Ella no contestó, se limitó a repetir el gesto palmeando la cama con suavidad. Apartó las sábanas y el brillo de la piel aureolada por la crespa cabellera rojiza de la muchacha derribó las últimas defensas que el pintor había levantado. La visión de su cuerpo desnudo, que tantas veces imaginara, destruyó en un instante todos los posibles argumentos; los límites, las vallas, los cerrojos resultaron inútiles. La pasión sucedió a la continencia. Se despojó de la ropa y se introdujo en la cama primero, después se sumergió en ella como el sediento en un fresco manantial.
Hunter la guió por los intrincados caminos del amor y sofocó con su boca el grito de la muchacha que en aquel instante dejaba de serlo.

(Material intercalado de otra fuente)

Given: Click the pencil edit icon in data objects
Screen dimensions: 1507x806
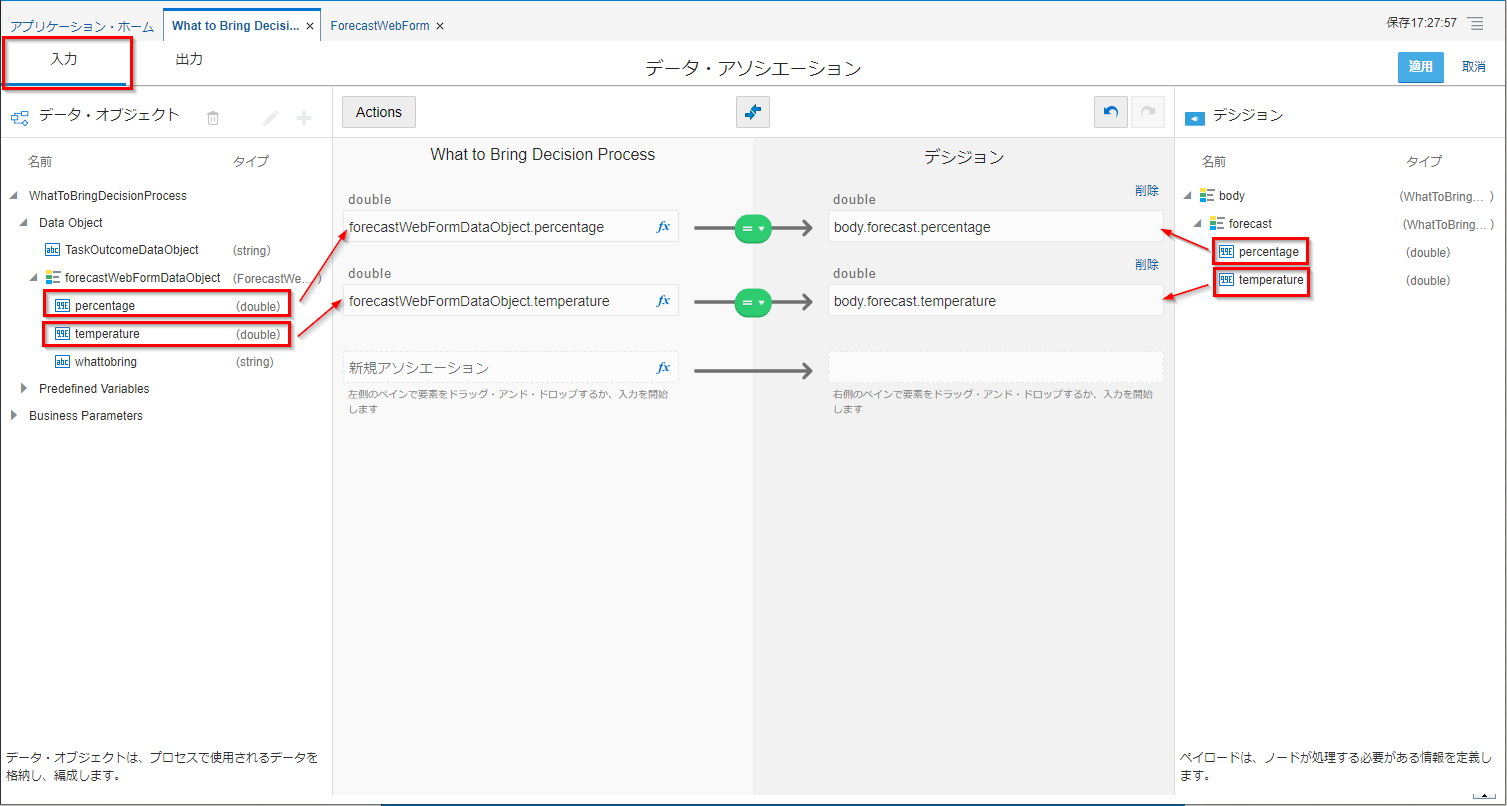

Sentía que todo estaba consumado. Amaba a Hunter. Pero sabía que su acto de entrega no había sido guiado por el amor. No había sido el deseo el motivo que la había conducido a descorrer el último cerrojo, sino el irracional deseo de venganza contra su padre al que consideraba un hipócrita defensor de la idea, típica de su época, de que la familia era uno de los pilares en los que se fundamentaba el orden social. Lo había escuchado afirmar en numerosas ocasiones, haber formado la suya a imagen y semejanza de la formada por Victoria y Alberto, los monarcas reinantes. Sin embargo, no tenía empacho en bailar, y seguro que tampoco en acostarse, con aquella mujerzuela, violando los sagrados votos juramentados ante el altar y mancillando a su familia con un comportamiento indigno. Se sentía desgarrada, sentía que también ella, digna hija de tal padre, había traicionado a James. Él se merecía una entrega total y sobre todo sincera. El acto que acababa de cometer no había sido leal, pues el amor que ambos sentían había sido empañado por el odio que le inspiraba su progenitor y que materializaba imitando su comportamiento. Se había traicionado a sí misma y también a Hunter. Así, el momento feliz de la primera entrega, la sensación de plenitud de la posesión mutua había quedado eclipsado por la ira y la venganza. Los acontecimientos la superaban por primera vez. No se arrepintió de su acto aunque las consecuencias del mismo la marcaron para siempre. A la luz de la lámpara de parafina, contempló a Hunter que dormía el sueño feliz y balsámico inducido por el amor. Con la punta de los dedos acarició su rostro relajado, sus párpados cerrados bordeados por las oscuras pestañas que trazaban sombras en sus mejillas morenas. Se alegró de que durmiese, pues la perspicacia de su mirada habría conseguido leer en sus ojos y descifrar la causa de su abatimiento. Apagó la lámpara, se deslizó entre las sábanas y se aferró a él como un niño pequeño a su madre, como un náufrago al madero de salvación. Oyó el golpeteo de las gotas de lluvia, en la que se había transformado la neblina, en los cristales, semejante al picoteo de un pajarito que buscase refugio. La imagen de su padre bailando con la cortesana desapareció sustituida por la de ella y Hunter amándose. Ya no le dolía. La venganza se había consumado. El sueño llegó hasta ella.